[begin Source excerpt]

Recently, aluminum has been co-extruded with steel reinforcing wires to the increase strength of the part. Steel wire-reinforced aluminum extrusions are desirable in vehicle applications due to the combined benefits of light weight and higher stiffness. Prior attempts to coextrude aluminum and steel wire typically employ uncoated spring steel having a uniform, circular cross section. However, the reinforcing wires may not form strong bonds with the extruded aluminum. If the reinforcing wires do not bond to the aluminum or delamination occurs after extrusion due to weak bonds, the part will have less strength since the reinforcing wires will have significantly lower pullout resistance.

The co-extruded parts according to the present disclosure include co-extruded aluminum and reinforcing wires. In some examples, the reinforcing wires are insulated and/or coated, and/or reinforcing wires having a non-circular cross section are used. The coated reinforcing wires form stronger bonds with the aluminum (e.g., liquid or solid-state diffusion bonds). Reinforcing wires having the non-circular cross section or increased roughness increase pullout resistance since the aluminum flows into grooves in the reinforcing wires.

The outer coating layer provides a medium for bonding the extruded aluminum to the steel reinforcing wires. For example, the outer coating layer may include a material such as zinc, zinc-magnesium, zinc-magnesium-aluminum, copper, and copper-zinc.

In some examples, the reinforcing wires include an insulating layer to allow the reinforcing wires to be insulated from the extruded aluminum and other reinforcing wires. As a result, the reinforcing wires can be used to carry electrical signals from one location to another.

Referring now to FIG. 1A, an example of a co-extrusion system 10 is shown. The co-extrusion system 10 includes a container 14 including an inner cavity to receive heated aluminum 16 (or billet). A piston 18 or other device moves reciprocally to change/reduce a volume of the inner cavity and force the softened aluminum through a composite extrusion die 20 under pressure. The composite extrusion die 20 produces a co-extruded part 30 with co-extruded reinforcing wires 24 embedded therein.

In some examples, the composite extrusion die 20 includes a cover plate including first and second openings for receiving heated aluminum. A feeder plate is arranged adjacent to the cover plate and includes aligned first and second openings on an inlet side for receiving softened aluminum that flows with pressure. The first and second openings of the feeder plate are combined into a single outlet. The feeder plate further includes wire feed openings to feed reinforcing wires between the first and second openings. The reinforcing wire is guided by the feeder plate into the softened aluminum exiting the feeder plate at the single outlet. A die is arranged adjacent to the feeder plate to shape the co-extruded part. In other examples, the die is a single piece die that directs the reinforcing wires into the extruded aluminum.

[end Source excerpt]
[begin Dataset]

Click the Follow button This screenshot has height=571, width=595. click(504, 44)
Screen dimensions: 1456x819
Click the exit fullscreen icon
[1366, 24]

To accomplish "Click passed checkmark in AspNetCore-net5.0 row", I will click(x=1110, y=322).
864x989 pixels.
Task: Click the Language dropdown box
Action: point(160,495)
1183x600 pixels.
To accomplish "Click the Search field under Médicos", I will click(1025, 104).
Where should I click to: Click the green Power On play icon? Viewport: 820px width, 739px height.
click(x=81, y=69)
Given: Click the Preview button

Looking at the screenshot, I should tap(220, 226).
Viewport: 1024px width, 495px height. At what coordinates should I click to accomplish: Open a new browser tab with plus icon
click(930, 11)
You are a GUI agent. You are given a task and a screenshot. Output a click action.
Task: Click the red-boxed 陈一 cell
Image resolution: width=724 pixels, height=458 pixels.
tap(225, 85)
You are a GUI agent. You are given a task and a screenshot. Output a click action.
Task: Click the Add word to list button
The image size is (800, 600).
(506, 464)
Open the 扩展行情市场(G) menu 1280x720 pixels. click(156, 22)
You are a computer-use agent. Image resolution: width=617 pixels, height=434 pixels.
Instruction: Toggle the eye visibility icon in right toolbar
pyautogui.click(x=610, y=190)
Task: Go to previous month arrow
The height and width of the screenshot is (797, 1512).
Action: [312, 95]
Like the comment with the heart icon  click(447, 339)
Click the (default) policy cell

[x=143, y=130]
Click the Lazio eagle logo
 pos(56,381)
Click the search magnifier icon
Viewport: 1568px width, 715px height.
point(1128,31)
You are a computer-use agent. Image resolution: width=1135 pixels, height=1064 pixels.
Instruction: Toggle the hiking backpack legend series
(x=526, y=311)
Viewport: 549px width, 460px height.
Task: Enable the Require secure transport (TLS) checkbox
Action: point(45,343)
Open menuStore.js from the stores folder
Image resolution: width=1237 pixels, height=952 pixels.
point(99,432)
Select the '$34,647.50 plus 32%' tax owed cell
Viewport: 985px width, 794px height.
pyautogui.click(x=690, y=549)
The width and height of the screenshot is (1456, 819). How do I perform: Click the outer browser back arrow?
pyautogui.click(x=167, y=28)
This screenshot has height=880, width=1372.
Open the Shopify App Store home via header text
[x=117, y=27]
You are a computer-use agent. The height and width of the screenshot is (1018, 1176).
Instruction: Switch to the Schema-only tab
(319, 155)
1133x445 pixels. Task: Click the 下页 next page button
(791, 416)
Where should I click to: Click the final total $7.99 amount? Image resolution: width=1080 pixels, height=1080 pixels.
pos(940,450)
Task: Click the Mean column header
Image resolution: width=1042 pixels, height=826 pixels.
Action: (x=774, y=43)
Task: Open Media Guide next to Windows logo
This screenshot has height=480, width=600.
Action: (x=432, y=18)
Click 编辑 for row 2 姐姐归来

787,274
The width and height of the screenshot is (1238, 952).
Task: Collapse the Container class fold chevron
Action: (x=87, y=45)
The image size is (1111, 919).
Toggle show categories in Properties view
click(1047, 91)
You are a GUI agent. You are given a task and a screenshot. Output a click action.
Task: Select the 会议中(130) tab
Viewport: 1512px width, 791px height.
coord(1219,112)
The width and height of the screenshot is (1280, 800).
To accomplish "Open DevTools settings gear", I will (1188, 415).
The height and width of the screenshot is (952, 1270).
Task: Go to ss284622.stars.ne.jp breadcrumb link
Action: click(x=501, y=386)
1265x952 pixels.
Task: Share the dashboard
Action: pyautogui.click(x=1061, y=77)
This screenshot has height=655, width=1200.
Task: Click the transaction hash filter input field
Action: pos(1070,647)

[end Dataset]

Problems >>
**A)** What moves to force the softened aluminum through the composite extrusion die, according to the co-extrusion excerpt?
**B)** According to the co-extrusion excerpt, why do reinforcing wires with a non-circular cross section or increased roughness give higher pullout resistance? Answer in one to three sentences.

Solved tasks >>
**A)** A piston 18 or other device, moving reciprocally, forces it through under pressure.

**B)** They increase pullout resistance because the aluminum flows into grooves in the reinforcing wires. This contrasts with uncoated wires of uniform, circular cross section, which may not form strong bonds with the extruded aluminum.